The presence of the book—that certainly meant the scene had been in a very ancient past. Books were treasures never to be used as that stranger had done. And the harp, while in part it was akin to one he himself had been taught to play as one of the graces of his rank, was different. The past—he had seen into the past—
Was it because he had the key? He had heard many legends concerning that, though privately those of royal blood discounted most of the old stories. Yet there must be an aura of power that clung to a talisman that had been venerated by generations upon generations, so that such objects took on a patina from that worship until i
n themselves they kept shadows of the very forces they represented.
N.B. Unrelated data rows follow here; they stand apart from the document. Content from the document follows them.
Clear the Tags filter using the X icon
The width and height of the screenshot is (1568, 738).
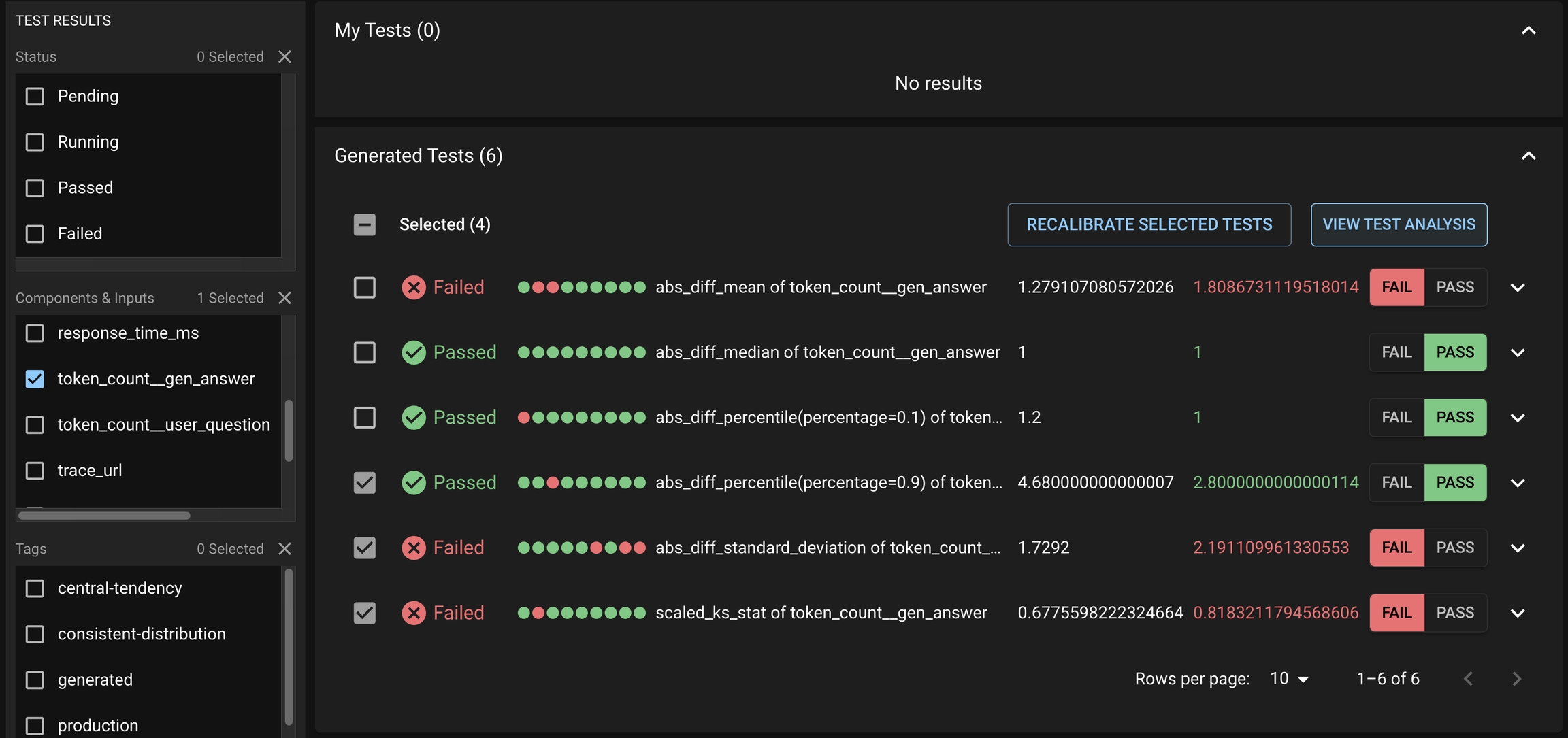(284, 549)
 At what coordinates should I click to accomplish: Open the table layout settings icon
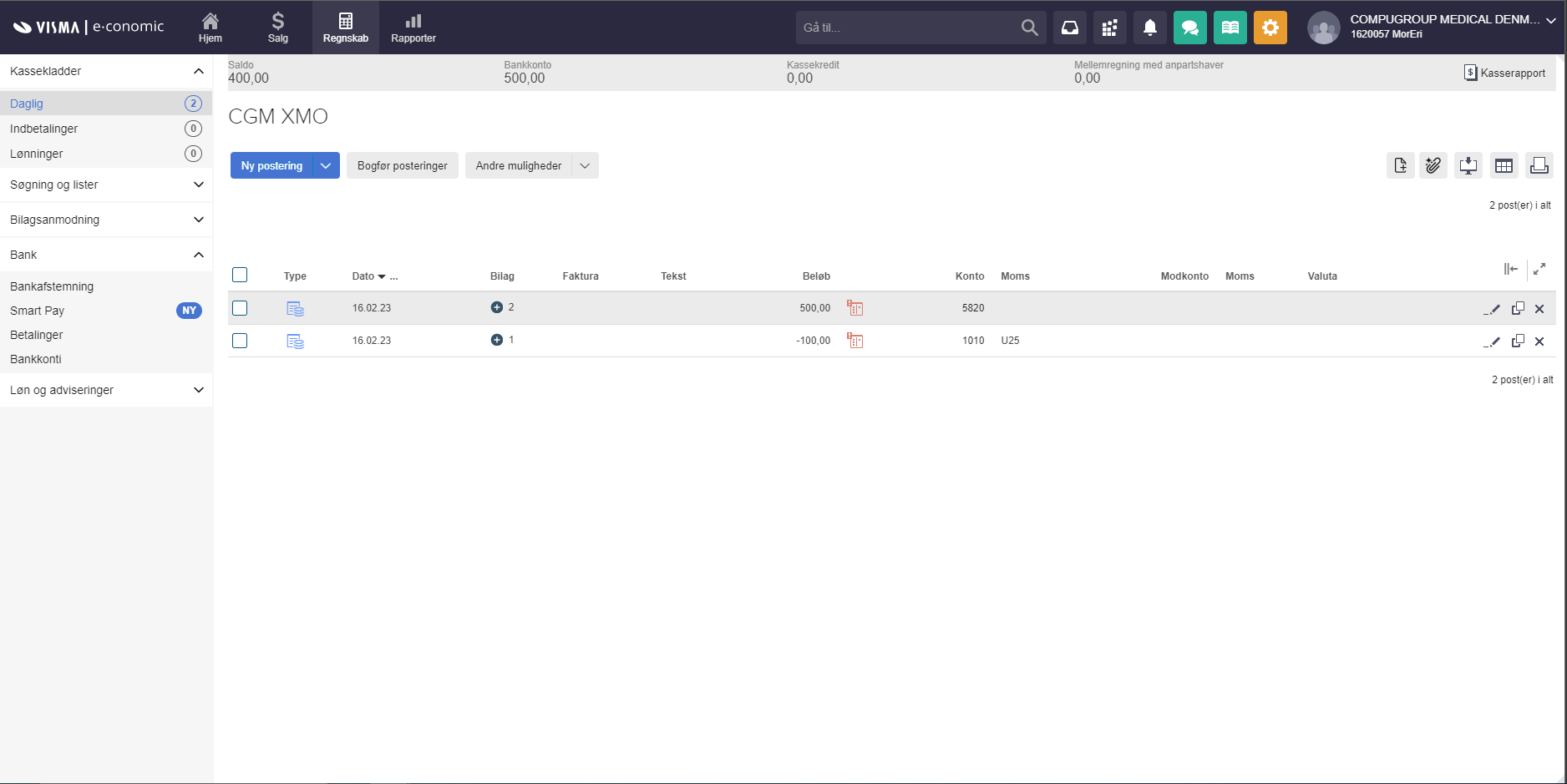1504,165
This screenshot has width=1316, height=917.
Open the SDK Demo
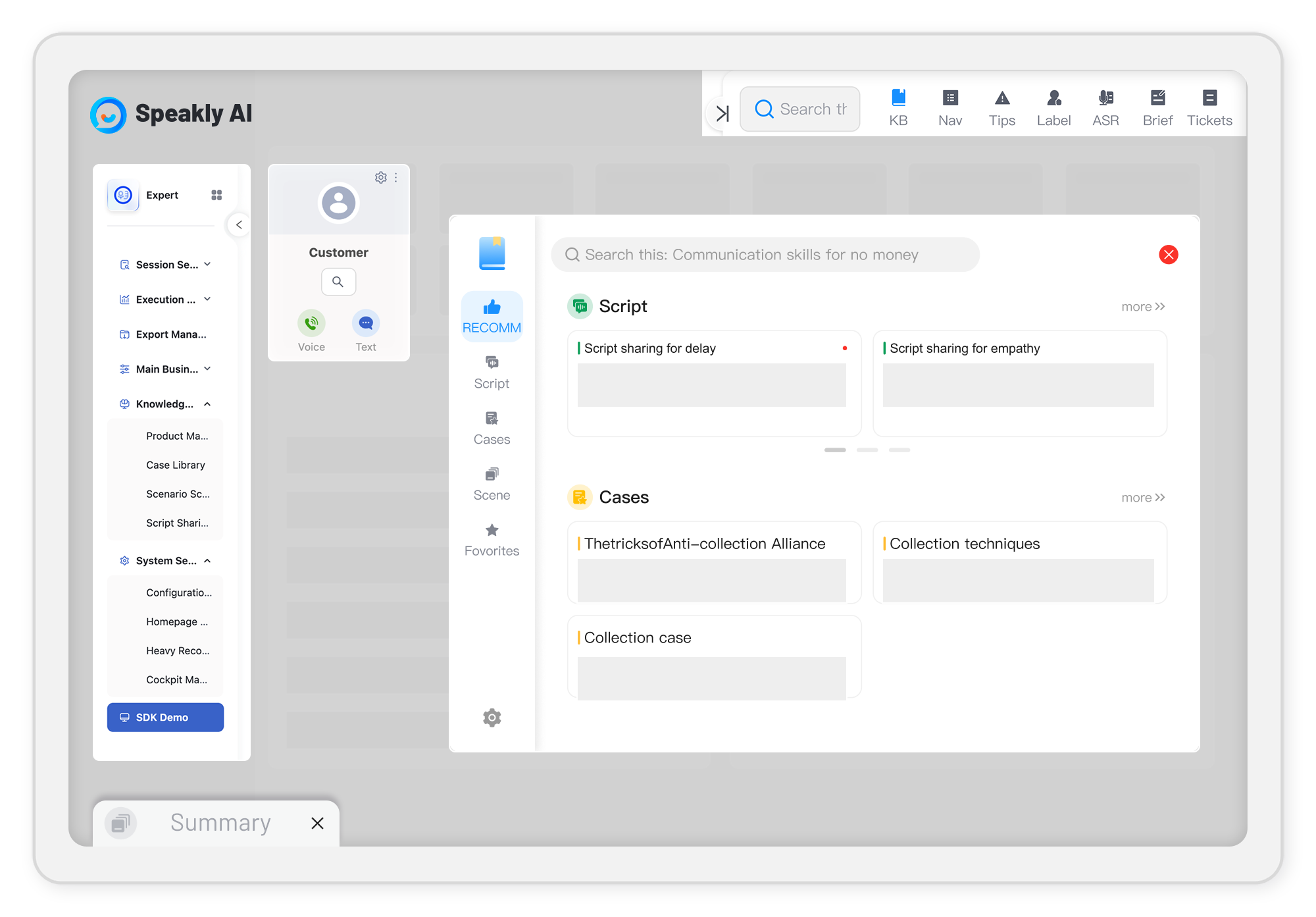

His hand slid across the breast of his coverall, seeking the shape of the key. But first he touched that other thing he carried—the ring. And he jerked his fingers away as if the fire he had looked upon in his dream had licked them. That—that was a thing of power and one which he had forgotten or he would not have carried it so long. It should be destroyed, though he had no means for doing so. If he hid it somewhere here among the ruins, it would still have a way to draw to it the one to whom it had been sealed. Men might question the power of the key, except when it was put to the use for which it was fashioned. But there was altogether too much proof of the influence of such a ring. He had a duty to see to its destruction. Luckily he could accomplish that also when he took the key to its proper place.
Andas lay back on the stones, but he was too wide awake to sleep again. Instead, he began to recall detail by detail the dream, and instead of fading as such normally would, it all became more sharply fixed, until he could remember things he had not noted at first—such as the bandage that had shown on the breast of the man when a movement of the stranger’s hand on the harp had pulled aside the clumsily patched tunic he wore. There had been a crusted black-red stain on that bandage.
So it had been more perhaps than hunger and cold that had set those dark shadows under the stranger’s eyes. He had the look, now that Andas had time to consider it, of a man sore hurt.
Of the ruined building in which those two had sheltered so poorly, he was not sure. It was certainly not of the Triple Towers he knew. He had seen tapes of warfare, and this dream scene reminded him strongly of such a picture taken in a refugee camp. War could reduce men to such a plight.